Problem details:
Put the listing below into a Markdown table with two columns, "Row" for the row number and "Listing line" for the line itself. Skip blank lines and leave out the pictures.

Input for this task:

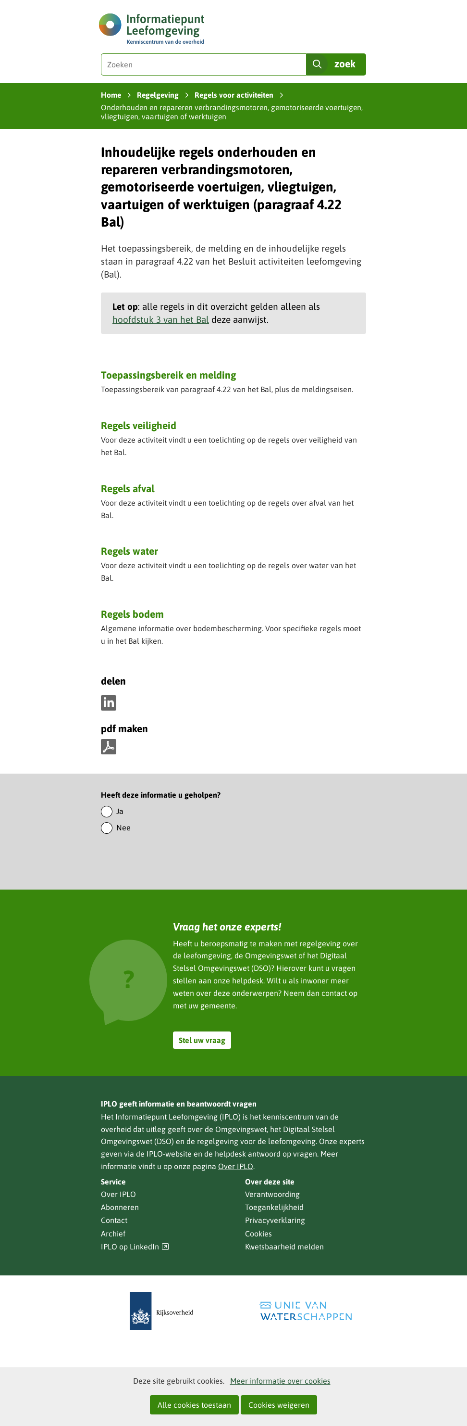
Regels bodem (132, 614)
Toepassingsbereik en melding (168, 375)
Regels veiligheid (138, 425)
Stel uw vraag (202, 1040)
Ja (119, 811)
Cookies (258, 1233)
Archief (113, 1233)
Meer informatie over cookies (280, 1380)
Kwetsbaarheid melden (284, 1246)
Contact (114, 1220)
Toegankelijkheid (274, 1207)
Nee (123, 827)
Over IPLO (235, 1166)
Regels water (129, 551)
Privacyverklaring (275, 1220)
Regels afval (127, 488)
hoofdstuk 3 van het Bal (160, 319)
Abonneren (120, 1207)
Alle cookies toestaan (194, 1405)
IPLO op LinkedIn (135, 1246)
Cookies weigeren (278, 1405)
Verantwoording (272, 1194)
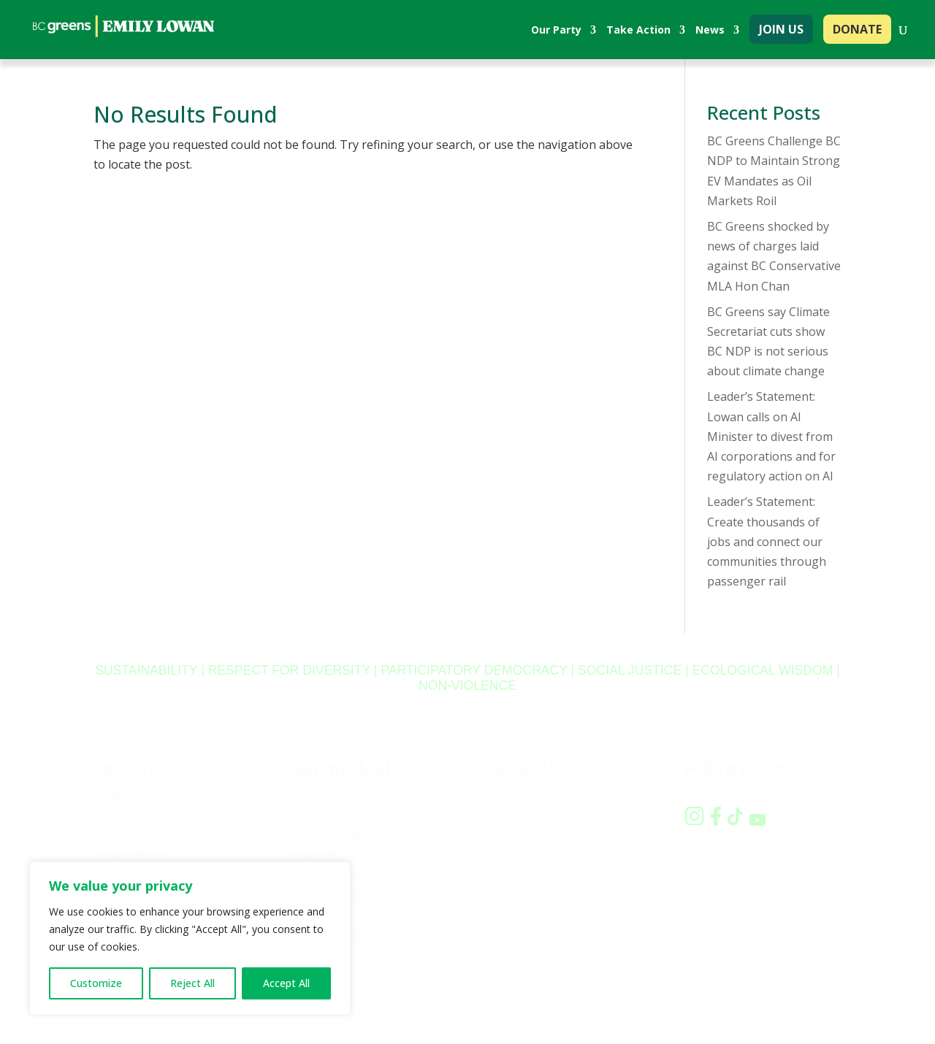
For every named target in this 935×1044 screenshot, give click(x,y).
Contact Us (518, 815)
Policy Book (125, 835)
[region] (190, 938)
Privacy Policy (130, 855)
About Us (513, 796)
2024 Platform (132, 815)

Solution to this task:
| Row | Listing line |
|---|---|
| 1 | Regels bodem (132, 614) |
| 2 | Toepassingsbereik en melding (168, 375) |
| 3 | Regels veiligheid (138, 425) |
| 4 | Stel uw vraag (202, 1040) |
| 5 | Ja (119, 811) |
| 6 | Cookies (258, 1233) |
| 7 | Archief (113, 1233) |
| 8 | Meer informatie over cookies (280, 1380) |
| 9 | Kwetsbaarheid melden (284, 1246) |
| 10 | Contact (114, 1220) |
| 11 | Toegankelijkheid (274, 1207) |
| 12 | Nee (123, 827) |
| 13 | Over IPLO (235, 1166) |
| 14 | Regels water (129, 551) |
| 15 | Privacyverklaring (275, 1220) |
| 16 | Regels afval (127, 488) |
| 17 | hoofdstuk 3 van het Bal (160, 319) |
| 18 | Abonneren (120, 1207) |
| 19 | Alle cookies toestaan (194, 1405) |
| 20 | IPLO op LinkedIn (135, 1246) |
| 21 | Cookies weigeren (278, 1405) |
| 22 | Verantwoording (272, 1194) |
| 23 | For every named target in this 935×1044 screenshot, give click(x,y). |
| 24 | Contact Us (518, 815) |
| 25 | Policy Book (125, 835) |
| 26 | [region] (190, 938) |
| 27 | Privacy Policy (130, 855) |
| 28 | About Us (513, 796) |
| 29 | 2024 Platform (132, 815) |